Background: Bisphenol A (BPA) exposure is ubiquitous, and in laboratory animals and humans, exposure has been associated with male spermatogenesis dysfunction. However, it is largely unknown if this association has a fetal origin. Objective: The aim of this research is to explore the mechanism whereby prenatal BPA exposure exerts its reproductive toxicities on spermatogenesis in male offspring. Methods: We fed pregnant SD rats BPA at doses ranging from 1 to 100 mg/kg body weight during gestation days 14-21. The male offspring were euthanized at postnatal day 21, and the levels of sex hormones and reactive oxygen species (ROS), expressions of proteins and genes in the Akt/mTOR, and mitochondrial apoptosis pathways were detected.
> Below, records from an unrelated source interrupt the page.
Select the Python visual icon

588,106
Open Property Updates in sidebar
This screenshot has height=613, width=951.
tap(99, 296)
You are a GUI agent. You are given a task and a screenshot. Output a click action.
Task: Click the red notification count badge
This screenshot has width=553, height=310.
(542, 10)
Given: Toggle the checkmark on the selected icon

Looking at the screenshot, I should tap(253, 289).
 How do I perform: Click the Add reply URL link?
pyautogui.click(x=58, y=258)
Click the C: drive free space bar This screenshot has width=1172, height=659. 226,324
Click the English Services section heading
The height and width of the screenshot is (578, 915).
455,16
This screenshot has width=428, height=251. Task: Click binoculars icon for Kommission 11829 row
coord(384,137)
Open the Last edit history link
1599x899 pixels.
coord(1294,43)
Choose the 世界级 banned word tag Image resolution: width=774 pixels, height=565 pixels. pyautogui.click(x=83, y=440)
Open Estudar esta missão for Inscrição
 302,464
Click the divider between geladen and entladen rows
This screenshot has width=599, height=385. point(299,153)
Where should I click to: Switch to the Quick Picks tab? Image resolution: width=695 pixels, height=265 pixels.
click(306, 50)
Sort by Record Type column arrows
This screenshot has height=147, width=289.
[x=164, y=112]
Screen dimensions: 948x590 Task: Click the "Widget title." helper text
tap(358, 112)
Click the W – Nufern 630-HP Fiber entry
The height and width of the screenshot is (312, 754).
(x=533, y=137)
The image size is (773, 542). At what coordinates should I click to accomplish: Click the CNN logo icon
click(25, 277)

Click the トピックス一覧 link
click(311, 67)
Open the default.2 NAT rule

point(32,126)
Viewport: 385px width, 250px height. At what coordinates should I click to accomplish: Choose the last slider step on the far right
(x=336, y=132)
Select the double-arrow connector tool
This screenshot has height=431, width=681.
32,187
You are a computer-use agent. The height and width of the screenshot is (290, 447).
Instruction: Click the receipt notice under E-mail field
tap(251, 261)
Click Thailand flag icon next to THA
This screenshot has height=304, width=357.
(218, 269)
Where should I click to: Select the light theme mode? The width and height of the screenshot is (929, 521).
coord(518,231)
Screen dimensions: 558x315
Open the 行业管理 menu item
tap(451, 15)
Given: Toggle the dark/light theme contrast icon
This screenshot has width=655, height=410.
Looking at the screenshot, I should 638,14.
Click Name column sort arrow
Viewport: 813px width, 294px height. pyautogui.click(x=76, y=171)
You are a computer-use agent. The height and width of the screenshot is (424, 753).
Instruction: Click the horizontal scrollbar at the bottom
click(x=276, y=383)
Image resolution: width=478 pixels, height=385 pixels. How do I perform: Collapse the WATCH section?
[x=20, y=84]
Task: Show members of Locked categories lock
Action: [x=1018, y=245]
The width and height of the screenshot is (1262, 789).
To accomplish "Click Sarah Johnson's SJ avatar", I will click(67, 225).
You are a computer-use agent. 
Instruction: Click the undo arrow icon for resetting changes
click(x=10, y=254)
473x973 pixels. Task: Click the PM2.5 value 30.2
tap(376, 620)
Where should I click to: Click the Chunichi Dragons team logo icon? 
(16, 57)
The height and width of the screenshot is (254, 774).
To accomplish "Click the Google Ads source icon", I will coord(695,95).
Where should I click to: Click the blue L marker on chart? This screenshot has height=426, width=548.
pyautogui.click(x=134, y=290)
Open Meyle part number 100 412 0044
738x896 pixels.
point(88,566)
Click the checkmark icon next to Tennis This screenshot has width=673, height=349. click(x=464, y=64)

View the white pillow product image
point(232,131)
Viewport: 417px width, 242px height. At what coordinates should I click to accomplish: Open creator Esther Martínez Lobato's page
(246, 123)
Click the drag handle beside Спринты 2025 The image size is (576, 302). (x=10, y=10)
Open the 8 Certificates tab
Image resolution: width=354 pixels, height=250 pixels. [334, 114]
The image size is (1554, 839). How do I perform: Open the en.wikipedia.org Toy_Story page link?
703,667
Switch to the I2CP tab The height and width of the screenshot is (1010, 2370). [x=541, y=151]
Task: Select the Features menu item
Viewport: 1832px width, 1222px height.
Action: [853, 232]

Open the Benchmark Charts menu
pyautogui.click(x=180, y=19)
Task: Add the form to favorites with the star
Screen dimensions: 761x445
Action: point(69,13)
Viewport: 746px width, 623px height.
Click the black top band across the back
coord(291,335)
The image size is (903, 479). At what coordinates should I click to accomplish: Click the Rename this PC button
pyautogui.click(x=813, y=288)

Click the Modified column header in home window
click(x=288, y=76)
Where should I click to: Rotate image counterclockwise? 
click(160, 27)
Several closely linked autophagy indexes were also measured incidentally. Additionally, semen quality of adult offspring was tested at the end of the study. Results: The results revealed that prenatal BPA exposure can cause endocrine disruption and oxidative stress in male offspring, leading to inhibition of spermatogenesis by suppressing the Akt/mTOR pathway and activating the mitochondrial apoptosis pathway. Conclusions: These preliminary results indicate noteworthy and far-reaching effects of BPA on the reproductive system of male offspring. (C) 2016 Wiley Periodicals, Inc. Environ Toxicol 32: 1007-1023, 2017.